Environmental groups went ballistic over this conclusion. Bowing to public pressure, the EPA decided to rewrite the report. In 2016, the EPA published a redrafted final report that you can read here. That report concluded that activities in the hydraulic fracturing water cycle “can” impact drinking water resources “under some circumstances”.

Shari Dunn-Norman, associate professor in the petroleum engineering department at Missouri University of Science & Technology, was a member of the 31-person Scientific Advisory Board panel of “subject matter experts” that reviewed EPA’s work during the study. Professor Dunn-Norman recently shared her thoughts about the experience at a Hydraulic Fracturing Technology Conference put on by the Society of Petroleum Engineers in The Woodlands, Texas.

The Professor was specific in her criticisms of the process that led to the EPA report and the report itself. For example, she indicated that she was only one of three members of the panel who had any background with the oil and gas industry. Actual representatives of the oil and gas industry were barred from participating. She said that the panel’s deficit of people familiar with the industry was a problem that plagued the EPA process from the beginning. Secondly, she indicated there was very little actual data used by the EPA in reaching its conclusions. For example, “just two papers were submitted to the EPA outlining rare instances in which hydraulic fracturing affected water availability, including one citing a single Eagle Ford well that suffered an excessive drawdown and went dry during a drought” and that this “was in spite of a study from the US Geological Survey from 2011-12 showing little-to-no local impacts on drinking water availability”. In fact, the maps in the EPA report itself shows that in most areas where hydraulic fracturing occurs, less than 1% of the available water was used for fracing. Another example: in trying to describe how fluids could migrate below ground, the EPA discussed scenarios caused by bad wellbore construction, such as leaks in the casing and tubing, which are not directly relevant.

Finally, she stated that the EPA report never addressed oil and gas industry best practices. Not only that, she also indicated  that while the study “moved glacially” over the course of five years, “oil and gas industry practices have moved at light speed”, making the study irrelevant by the time it was finally published.

Professor Dunn-Norman and the two other authors of the paper analyzing EPA’s study thought the initial conclusion in the 2015 report was “accurate, clear, concise, unambiguous, and supportive of the facts the EPA had reviewed.” Two other committee members felt there was too big of a data gap to concur with any opinion related to the final report.
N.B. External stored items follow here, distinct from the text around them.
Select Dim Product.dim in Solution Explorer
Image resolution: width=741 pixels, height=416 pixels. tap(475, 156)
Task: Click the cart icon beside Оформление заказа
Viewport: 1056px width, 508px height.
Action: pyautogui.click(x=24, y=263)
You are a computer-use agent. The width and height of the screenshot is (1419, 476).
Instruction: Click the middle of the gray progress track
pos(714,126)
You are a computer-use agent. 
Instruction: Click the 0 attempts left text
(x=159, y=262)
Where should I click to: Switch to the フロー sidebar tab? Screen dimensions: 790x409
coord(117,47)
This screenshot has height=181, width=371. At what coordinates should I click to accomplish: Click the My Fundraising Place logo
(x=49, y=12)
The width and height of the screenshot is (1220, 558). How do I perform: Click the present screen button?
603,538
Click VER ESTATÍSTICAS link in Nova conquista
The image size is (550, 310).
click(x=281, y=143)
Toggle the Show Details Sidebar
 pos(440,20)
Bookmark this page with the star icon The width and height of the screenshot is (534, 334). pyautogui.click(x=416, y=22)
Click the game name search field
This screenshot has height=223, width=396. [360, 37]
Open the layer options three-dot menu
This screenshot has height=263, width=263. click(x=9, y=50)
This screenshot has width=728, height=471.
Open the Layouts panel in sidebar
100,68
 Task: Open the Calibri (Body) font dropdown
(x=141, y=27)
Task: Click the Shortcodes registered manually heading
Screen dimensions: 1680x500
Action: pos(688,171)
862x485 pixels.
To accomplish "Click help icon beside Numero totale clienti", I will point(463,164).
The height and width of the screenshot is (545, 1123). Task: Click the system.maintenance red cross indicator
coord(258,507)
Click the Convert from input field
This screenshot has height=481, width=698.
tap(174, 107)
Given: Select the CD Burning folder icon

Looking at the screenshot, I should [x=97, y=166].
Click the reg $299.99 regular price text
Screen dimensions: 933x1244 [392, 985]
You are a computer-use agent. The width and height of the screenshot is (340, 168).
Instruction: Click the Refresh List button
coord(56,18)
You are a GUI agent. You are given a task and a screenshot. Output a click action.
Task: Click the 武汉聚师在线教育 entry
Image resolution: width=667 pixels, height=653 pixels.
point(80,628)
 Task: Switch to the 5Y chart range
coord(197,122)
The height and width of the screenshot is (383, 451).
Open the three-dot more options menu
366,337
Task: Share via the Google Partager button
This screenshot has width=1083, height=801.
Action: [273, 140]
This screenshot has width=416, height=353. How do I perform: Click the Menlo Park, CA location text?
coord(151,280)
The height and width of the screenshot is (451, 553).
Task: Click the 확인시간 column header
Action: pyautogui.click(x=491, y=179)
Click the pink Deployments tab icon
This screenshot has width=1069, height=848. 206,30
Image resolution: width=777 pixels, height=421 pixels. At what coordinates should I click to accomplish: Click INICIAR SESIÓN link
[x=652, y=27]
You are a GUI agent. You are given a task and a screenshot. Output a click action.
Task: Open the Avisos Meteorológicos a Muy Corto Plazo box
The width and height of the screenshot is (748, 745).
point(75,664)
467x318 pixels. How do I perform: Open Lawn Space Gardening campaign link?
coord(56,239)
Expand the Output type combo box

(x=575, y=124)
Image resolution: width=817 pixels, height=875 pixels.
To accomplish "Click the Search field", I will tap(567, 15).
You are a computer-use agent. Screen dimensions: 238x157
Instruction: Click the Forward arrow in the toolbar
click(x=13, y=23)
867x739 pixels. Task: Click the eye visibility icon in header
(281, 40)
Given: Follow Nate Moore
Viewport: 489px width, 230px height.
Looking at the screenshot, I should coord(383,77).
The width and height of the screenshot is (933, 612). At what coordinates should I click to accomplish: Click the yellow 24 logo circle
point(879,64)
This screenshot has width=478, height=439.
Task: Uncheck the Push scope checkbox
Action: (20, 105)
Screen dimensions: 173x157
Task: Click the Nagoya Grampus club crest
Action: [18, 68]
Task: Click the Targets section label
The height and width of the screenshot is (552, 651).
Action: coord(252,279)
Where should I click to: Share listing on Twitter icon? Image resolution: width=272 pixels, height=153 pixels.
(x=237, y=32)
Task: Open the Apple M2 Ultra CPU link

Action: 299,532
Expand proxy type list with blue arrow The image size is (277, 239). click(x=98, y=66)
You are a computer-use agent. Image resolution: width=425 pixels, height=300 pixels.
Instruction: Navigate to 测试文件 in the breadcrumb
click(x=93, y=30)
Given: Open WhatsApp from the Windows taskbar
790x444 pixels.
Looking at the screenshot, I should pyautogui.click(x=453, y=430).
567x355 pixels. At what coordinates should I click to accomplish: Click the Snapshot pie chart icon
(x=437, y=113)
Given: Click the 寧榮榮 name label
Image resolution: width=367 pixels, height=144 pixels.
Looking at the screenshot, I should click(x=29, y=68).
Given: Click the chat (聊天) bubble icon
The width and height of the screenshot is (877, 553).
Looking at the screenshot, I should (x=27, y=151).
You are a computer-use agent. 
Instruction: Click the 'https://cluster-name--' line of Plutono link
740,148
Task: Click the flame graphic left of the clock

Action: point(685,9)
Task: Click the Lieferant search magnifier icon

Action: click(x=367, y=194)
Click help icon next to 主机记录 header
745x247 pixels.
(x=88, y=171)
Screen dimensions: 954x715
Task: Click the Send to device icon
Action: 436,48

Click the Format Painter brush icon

The impact of water use in the oil and gas industry is a critically important issue. Policy decisions should be based on science and fact, and not on the politics of bureaucrats in a federal agency. It’s galling to think that, instead of a useful study that could have informed our national discussion on this topic, millions of our tax dollars have been spent in a useless study by the EPA that adds nothing to these important discussions.